## AIM OF THE TASK
Show every line from the data below that includes "target".

## THE DATA
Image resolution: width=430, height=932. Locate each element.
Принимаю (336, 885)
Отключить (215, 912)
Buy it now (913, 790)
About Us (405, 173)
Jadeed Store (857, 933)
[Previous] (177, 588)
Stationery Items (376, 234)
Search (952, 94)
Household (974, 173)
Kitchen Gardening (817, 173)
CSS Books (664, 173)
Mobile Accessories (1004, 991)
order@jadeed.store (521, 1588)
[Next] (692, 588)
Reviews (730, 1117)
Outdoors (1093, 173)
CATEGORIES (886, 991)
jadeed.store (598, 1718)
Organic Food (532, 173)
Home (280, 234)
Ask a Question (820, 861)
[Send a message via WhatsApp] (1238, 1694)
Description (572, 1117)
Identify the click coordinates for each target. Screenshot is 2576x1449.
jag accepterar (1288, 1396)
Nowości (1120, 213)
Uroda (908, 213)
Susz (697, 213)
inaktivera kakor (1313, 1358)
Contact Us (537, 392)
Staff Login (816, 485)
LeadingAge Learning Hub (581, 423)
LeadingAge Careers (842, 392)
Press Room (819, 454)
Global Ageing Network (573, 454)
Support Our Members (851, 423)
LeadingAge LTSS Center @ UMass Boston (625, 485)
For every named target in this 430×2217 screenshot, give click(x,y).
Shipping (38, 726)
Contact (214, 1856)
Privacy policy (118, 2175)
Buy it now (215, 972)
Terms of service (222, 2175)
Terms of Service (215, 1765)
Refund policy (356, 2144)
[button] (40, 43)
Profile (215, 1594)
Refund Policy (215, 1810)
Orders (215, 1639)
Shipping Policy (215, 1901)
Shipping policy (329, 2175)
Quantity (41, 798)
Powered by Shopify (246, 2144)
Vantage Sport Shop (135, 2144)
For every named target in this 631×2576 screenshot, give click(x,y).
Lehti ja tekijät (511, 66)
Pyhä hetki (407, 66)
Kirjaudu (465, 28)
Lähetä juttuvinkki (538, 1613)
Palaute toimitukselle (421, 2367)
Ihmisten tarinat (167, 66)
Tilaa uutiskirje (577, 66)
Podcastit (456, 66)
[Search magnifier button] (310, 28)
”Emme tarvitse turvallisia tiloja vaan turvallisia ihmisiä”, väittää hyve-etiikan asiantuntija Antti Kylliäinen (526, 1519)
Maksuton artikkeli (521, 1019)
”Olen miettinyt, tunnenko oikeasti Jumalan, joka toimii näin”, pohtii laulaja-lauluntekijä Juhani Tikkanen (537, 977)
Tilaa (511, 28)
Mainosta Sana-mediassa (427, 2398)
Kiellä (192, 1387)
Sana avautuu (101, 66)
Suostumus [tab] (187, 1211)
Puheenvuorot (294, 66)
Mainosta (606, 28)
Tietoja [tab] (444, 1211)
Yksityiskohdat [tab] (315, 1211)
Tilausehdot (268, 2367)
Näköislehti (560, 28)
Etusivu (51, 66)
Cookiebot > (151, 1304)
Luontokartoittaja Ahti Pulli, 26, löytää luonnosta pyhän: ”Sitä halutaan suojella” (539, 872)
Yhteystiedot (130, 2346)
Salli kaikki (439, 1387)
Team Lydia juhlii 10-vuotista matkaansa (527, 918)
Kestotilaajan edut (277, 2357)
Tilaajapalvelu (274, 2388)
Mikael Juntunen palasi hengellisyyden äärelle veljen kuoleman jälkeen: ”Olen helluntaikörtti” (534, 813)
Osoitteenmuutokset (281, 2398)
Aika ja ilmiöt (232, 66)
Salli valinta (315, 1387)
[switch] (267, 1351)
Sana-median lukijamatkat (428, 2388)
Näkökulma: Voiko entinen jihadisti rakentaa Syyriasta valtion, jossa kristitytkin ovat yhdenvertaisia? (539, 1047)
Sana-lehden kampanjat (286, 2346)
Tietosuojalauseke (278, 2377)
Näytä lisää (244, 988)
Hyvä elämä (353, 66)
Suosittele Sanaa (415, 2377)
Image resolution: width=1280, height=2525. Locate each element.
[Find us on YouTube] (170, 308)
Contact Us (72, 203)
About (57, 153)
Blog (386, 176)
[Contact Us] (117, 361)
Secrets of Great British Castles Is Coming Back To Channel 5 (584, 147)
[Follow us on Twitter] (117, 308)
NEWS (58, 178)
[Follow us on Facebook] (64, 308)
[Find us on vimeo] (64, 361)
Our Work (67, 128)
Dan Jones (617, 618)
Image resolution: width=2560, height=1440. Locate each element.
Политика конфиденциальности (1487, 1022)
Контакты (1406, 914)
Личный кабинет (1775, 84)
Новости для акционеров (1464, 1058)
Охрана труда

## ANSWER SPACE
Identify the click coordinates for each target. Screenshot is 2576x1449.
For every named target in this 430×2217 screenshot, give click(x,y).
For every named target in this 631×2576 screenshot, give click(x,y).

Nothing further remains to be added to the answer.